Now my turn is done until we finish UAT. Some energy gets generated when a voice emanates from the Polycom, informing us, “It didn’t work.” That may be the least helpful bug report ever received. It turns out the person was testing a page that wasn’t part of this release and had a known bug from two or three years back.

I don’t deal with boredom very well. After some fruitful contemplation on the nature of the buzz produced by fluorescent lights (and that the pitch must be different in countries on 50 hertz power), I start to wonder how much this deployment costs. A little napkin math surprises me enough that I make a spreadsheet. The size of the army times one day. I don’t know the cost structure, but I can guess that $100 per hour per person is not too far off. Add in some lost sales while the site is “gone fishing,” but not a lot because we’re offline during a slow part of the day. It’s about $100,000 to run this deployment. We do this four to six times a year.

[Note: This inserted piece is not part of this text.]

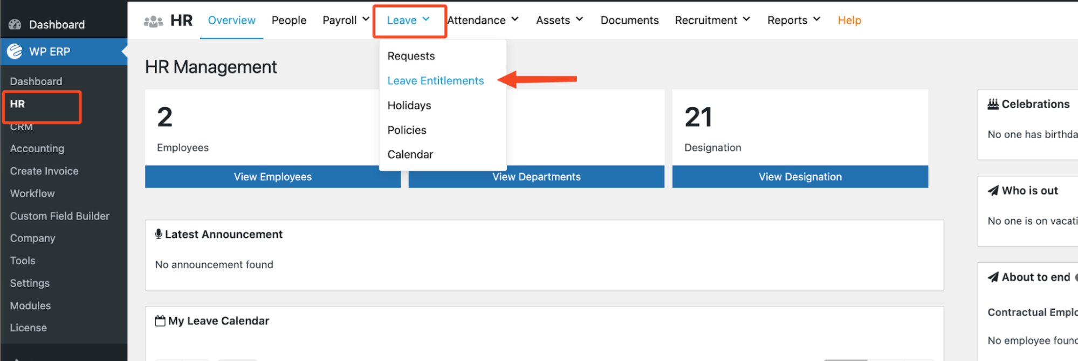Expand the Attendance dropdown arrow

pos(515,19)
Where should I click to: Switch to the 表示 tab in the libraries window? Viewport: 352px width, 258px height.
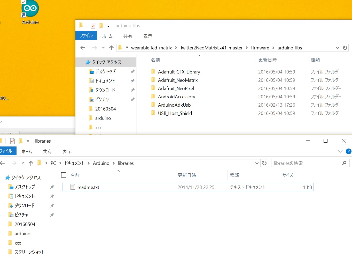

Years later, I would witness a deployment at the online retailer Etsy. An investor was visiting, and as a routine part of the visit the company had him push the button to run its “deployinator.” The investor seemed pleased but not impressed. I felt a kind of bubbling hysteria. I needed to grab him by the collar. Didn’t he understand what that meant? How amazing it was? At the same time, I had a deep sense of loss: all that time in the deployment army. All that wasted potential. The wasted humanity! Using people as if they were bots. Disrupting lives, families, sleep patterns...it was all such a waste.

In the end, our deployment failed UAT. Some feature had passed QA because the data in the QA environment didn’t match production. (Stop me if you’ve heard this one before.) Production had extra content that included some JavaScript to rewrite part of a page from a third party and it didn’t work with the new page structure. The clock on the wall claimed it was around 5 a.m. when we finished the rollback procedure. That afternoon, we started planning the second attempt scheduled for two days hence.

You may have a deployment army of your own. The longer your production software has existed the more likely it is. In the following chapters, we’ll look at the forces that lead to this antipattern. We’ll also see how to climb out of the pit of despair. As you’ll see, making deployments faster and more routine has an immediate financial benefit. More than that, though, a virtuous cycle kicks in that gives you new superpowers. Best of all, you can stop wasting human potential on jobs that should be scripts.